Covid-19 : un avant et un après pour les managers
Toute la semaine, Philippe Duport s'intéresse au coronavirus et ses différents impacts dans le monde du travail.
Il y aura sans aucun doute un changement dans la façon de diriger une entreprise. Nous avons interrogé un sociologue et un psychologue du travail et tous deux disent qu'il n'y aura pas de retour en arrière. Mais pour quels managers ? Quels managers ont été les plus impactés par la crise ?
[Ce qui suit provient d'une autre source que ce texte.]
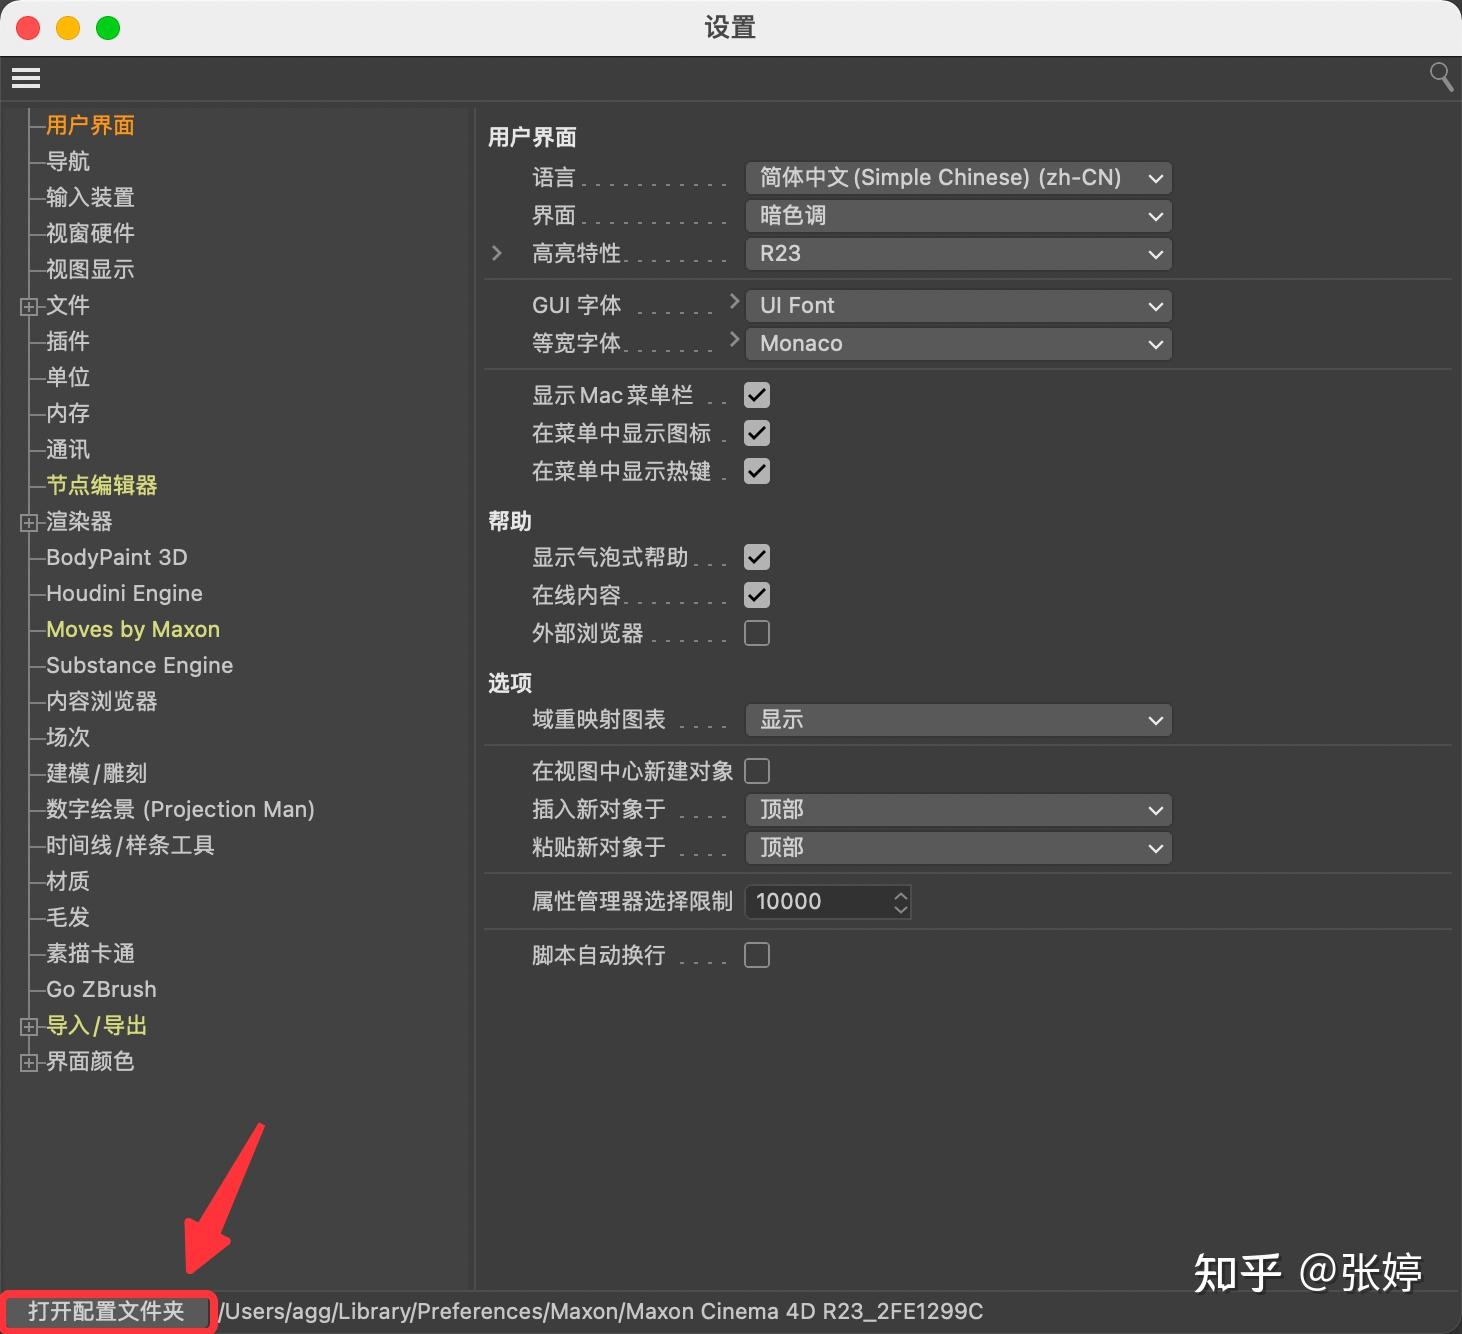The image size is (1462, 1334).
Task: Expand the 高亮特性 disclosure arrow
Action: click(x=498, y=253)
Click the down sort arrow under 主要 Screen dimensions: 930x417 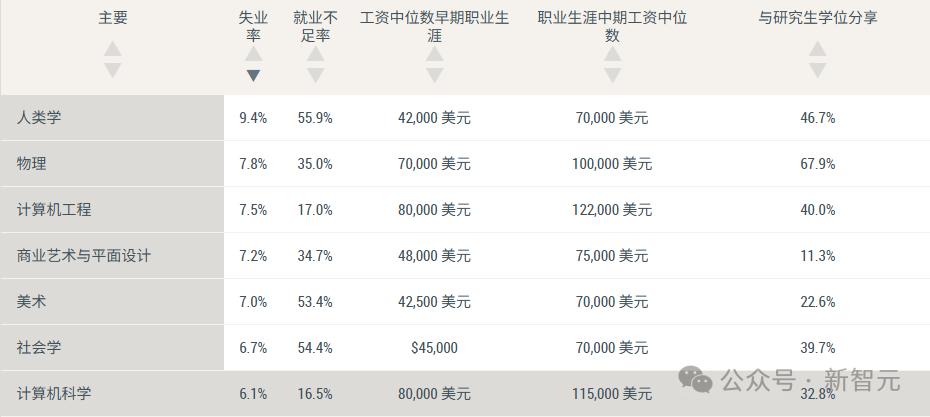113,70
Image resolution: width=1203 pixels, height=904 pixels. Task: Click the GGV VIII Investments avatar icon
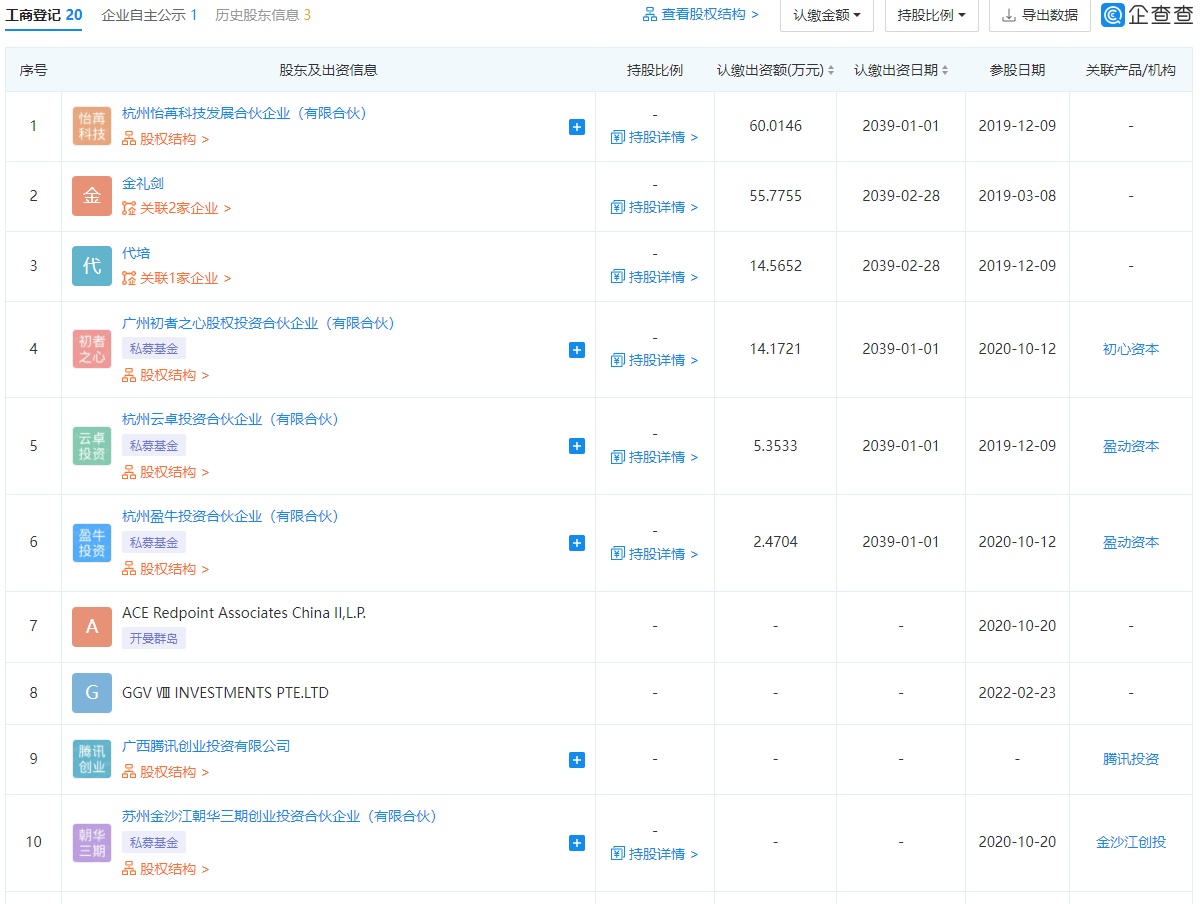click(92, 693)
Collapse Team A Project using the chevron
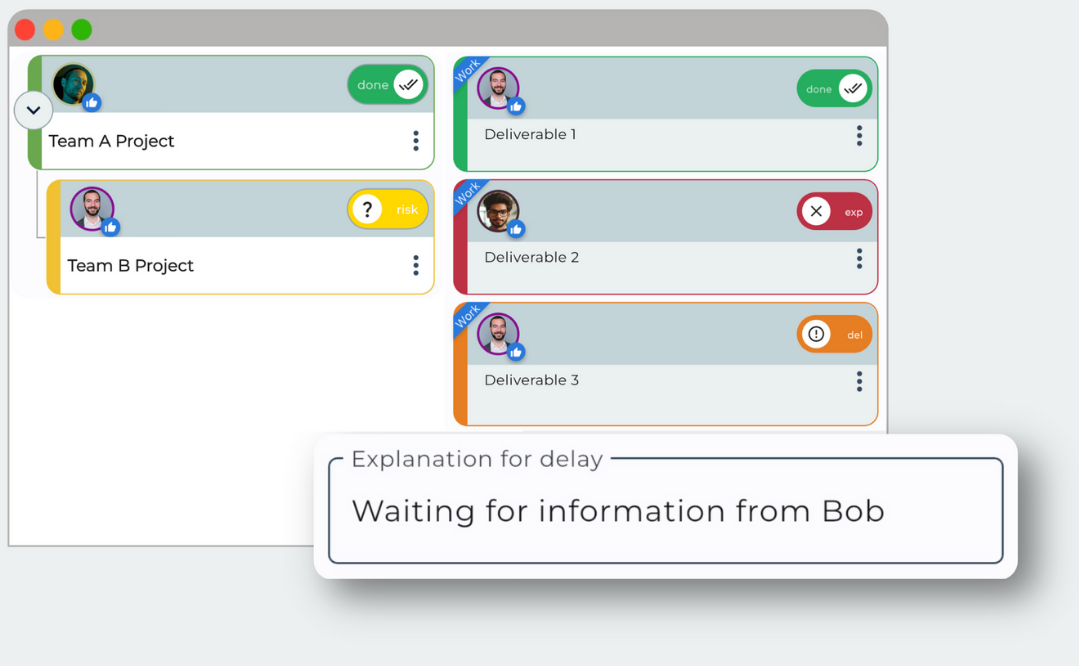This screenshot has height=666, width=1079. pyautogui.click(x=33, y=110)
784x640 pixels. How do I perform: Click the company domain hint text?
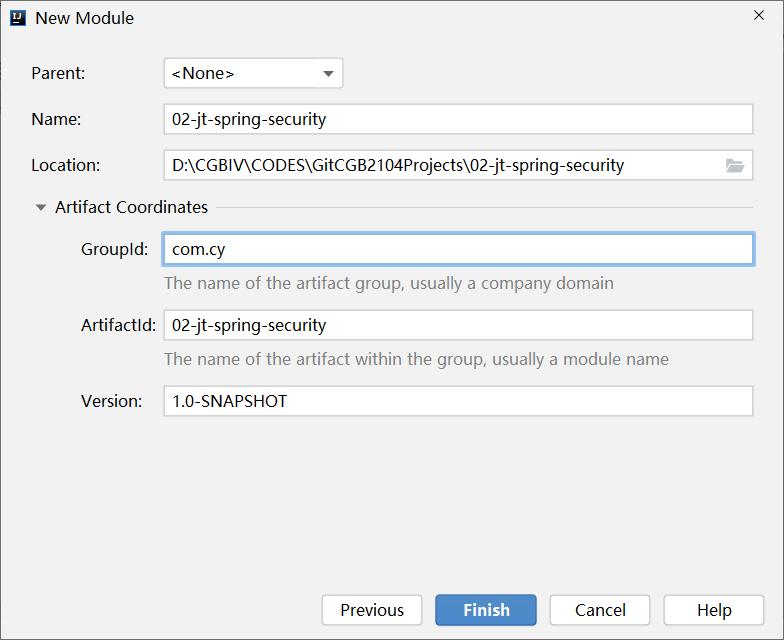[x=389, y=283]
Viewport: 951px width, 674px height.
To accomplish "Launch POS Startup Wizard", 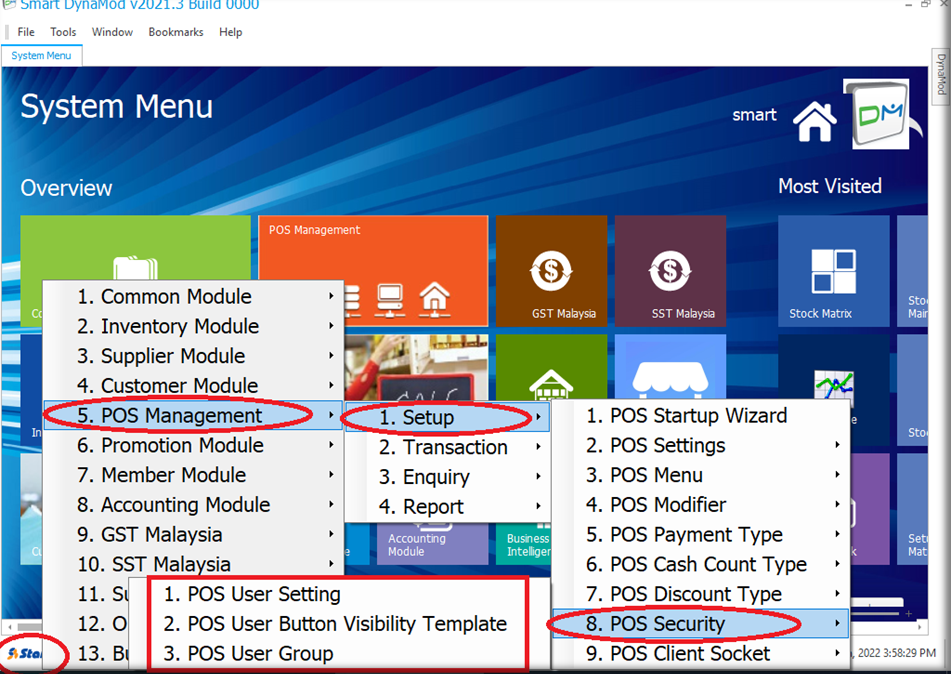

Pour François Dupuy, qui a mené un travail de terrain en avril dans neuf très grandes entreprises et une collectivité locale, un travail scientifique qui l'a conduit à mener quelque 600 entretiens, les grands vainqueurs de cette crise, ce sont les managers de proximité. Ce sont eux qui ont assuré la continuité de l'activité et qui se sont occupés de la santé physique et morale de leurs équipes. Et ils l'ont fait en totale autonomie. Pour le sociologue, qui vient de faire paraître On ne change pas les entreprises par décret, au Seuil, ils ont même fait en adoptant une stratégie de "désobéissance organisationnelle".
Dans beaucoup d'entreprises, la crise a amené les "fonctions support" du siège à édicter toujours plus de normes et de process. Selon François Dupuy, les managers de proximité qui ont réussi dans leur mission – et pour lui, c'est l'immense majorité – l'ont fait en s'affranchissant, justement, de ces normes. Et en faisant passer un message à leurs équipes : "On est tous dans le même bateau". Mais attention, cette stratégie de franc-tireur, les managers de proximité la paient par un épuisement important.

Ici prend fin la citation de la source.